Ordering observations — eager-task factory A/B

Design §5.2 warns that asyncio.eager_task_factory changes scheduling: tasks that complete before their first suspension point never hit the event loop, which can reorder observers. Record any such behaviour here when running the --eager benchmark, alongside the raw timings.

observation commit notes
1000-iteration VE round-trip on PL2303 / 8v17: no ordering changes observed hardware day p50 unchanged within noise (3.997 → 3.999 ms); p95/p99 marginally worse (+0.14 / +0.43 ms). Below the §5.2 ≥ 20% bar.

Decision. Keep AlicatConfig.eager_tasks opt-in. The PL2303-bound 8v17 baseline shows eager produces no measurable p50 improvement (Δ ≈ +0.05 %, inside noise) and a slight p95/p99 regression. The decision threshold is ≥ 20 % p50 improvement; we aren't close. Re-evaluate when a faster USB converter or a 10v05+ device is on the bench (the bottleneck may be the Prolific PL2303 buffering latency, not the asyncio scheduler).

Sink throughput — scripts/bench_sinks.py

Synthetic benchmark: fabricated samples fed through pipe() at batch_size=64, flush_interval=1.0 s. No serial or network I/O — pure sink overhead.
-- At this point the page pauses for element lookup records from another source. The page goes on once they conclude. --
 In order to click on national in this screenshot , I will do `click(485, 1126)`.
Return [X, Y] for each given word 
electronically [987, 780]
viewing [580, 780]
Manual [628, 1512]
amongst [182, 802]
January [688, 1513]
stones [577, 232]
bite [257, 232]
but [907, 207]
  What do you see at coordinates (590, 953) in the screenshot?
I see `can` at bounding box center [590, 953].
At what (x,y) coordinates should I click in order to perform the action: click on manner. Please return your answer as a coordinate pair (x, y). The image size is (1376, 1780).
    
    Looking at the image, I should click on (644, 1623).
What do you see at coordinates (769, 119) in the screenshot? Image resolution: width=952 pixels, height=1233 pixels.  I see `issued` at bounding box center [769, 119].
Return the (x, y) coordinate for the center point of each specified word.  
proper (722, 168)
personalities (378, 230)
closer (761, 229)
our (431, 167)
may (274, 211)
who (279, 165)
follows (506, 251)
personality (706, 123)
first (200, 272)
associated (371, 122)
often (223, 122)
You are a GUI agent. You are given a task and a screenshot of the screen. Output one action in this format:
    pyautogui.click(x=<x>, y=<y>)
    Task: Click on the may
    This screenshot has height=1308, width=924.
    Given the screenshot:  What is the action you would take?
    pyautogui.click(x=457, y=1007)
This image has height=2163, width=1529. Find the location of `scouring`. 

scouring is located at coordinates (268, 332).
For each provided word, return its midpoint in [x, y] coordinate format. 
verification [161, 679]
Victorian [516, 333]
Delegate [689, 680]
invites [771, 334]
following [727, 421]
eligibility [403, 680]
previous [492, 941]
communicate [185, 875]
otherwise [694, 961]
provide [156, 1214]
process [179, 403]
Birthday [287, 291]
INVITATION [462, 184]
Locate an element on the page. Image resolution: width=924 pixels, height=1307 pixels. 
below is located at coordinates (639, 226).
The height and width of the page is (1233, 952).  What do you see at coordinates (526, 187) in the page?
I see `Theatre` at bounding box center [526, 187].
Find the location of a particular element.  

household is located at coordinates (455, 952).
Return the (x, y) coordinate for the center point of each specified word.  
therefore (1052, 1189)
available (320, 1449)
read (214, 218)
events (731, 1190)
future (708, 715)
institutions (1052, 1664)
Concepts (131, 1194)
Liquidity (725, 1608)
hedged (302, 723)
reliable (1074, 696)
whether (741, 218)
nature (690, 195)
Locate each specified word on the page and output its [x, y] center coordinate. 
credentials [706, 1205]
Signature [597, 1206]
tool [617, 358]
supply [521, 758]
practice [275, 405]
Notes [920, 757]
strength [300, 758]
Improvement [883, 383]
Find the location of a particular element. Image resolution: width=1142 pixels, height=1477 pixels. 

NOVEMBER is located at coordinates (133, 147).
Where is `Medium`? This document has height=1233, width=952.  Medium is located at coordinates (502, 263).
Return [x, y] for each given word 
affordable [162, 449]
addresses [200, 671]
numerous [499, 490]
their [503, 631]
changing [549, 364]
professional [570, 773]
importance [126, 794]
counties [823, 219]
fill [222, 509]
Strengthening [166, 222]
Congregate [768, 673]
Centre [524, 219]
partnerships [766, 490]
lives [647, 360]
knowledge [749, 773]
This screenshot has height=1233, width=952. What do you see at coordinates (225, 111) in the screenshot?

uv run python scripts/bench_sinks.py --n 100000
# A/B Parquet codecs in one run:
uv run python scripts/bench_sinks.py --n 100000 \
    --parquet-compression "zstd,snappy,gzip,none"
# Optional Postgres row (skipped unless DSN provided):
uv run python scripts/bench_sinks.py --n 100000 \
    --postgres-dsn postgres://user:pw@localhost/bench

Default run

date host sink n samples/sec bytes/sample
2026-04-17 Linux x86_64 CSV 100000 ~80,000 121.8
2026-04-17 Linux x86_64 JSONL 100000 ~80,000 244.8
2026-04-17 Linux x86_64 SQLite (WAL) 100000 ~77,000 135.1
2026-04-17 Linux x86_64 Parquet (zstd) 100000 ~73,000 44.0

Numbers are single-run, rounded; two back-to-back runs varied by ~10%.

Parquet codec A/B

Same dataset (100k samples), run with --parquet-compression "zstd,snappy,gzip,none":

codec samples/sec bytes/sample vs. none (size)
zstd ~73,000 44.0 3.3× smaller
snappy ~81,000 52.7 2.75× smaller
gzip ~66,000 47.0 3.1× smaller
none ~81,000 145.1 baseline

Why zstd is the default codec for ParquetSink:

  • zstd files are ~16% smaller than snappy's (44.0 vs 52.7 bytes/sample). At acquisition durations of weeks / months the size gap dominates.
  • snappy is ~10% faster on this tiny-row workload (81k vs 73k sps), but both codecs are ~800× above a typical Alicat acquisition rate (100 Hz aggregate across 10 devices). Throughput isn't the binding constraint.
  • gzip is strictly worse than snappy on both axes here — no reason to pick it as a default.

Callers who are genuinely throughput-limited can pass compression="snappy" to ParquetSink and trade 16% of the size win for 10% more samples/sec.

Interpretation

  • CSV is the throughput ceiling for text sinks; JSONL pays a per-row JSON format tax but costs the same in samples/sec here because the bottleneck is the flattener, not the emitter.
  • SQLite (WAL + synchronous=NORMAL + one transaction per batch) sits between JSONL and Parquet for throughput, stores structured data, and supports random-access queries. It's the recommended stdlib database choice.
  • Parquet (zstd) trades a small throughput cost for a ~3.3× reduction in on-disk size — a good default for long-horizon acquisition.

The Postgres row is intentionally absent from this table — it requires a running server, and the raw number depends on network latency and server tuning more than on the sink itself. Capture Postgres numbers in-environment when running acceptance tests against production infrastructure.

Maintenance notes

  • Current transport timeouts are 500 ms single-line / 1 s multiline (see AlicatConfig). If the p50 here ever creeps within 2× of the timeout, bump the default.
  • Every anyserial minor version bump should be followed by a fresh run of this bench and a new row in the table above. The package is alpha (0.1.x) with an explicitly unstable API; we re-pin per minor and verify no regression shipped (design §11).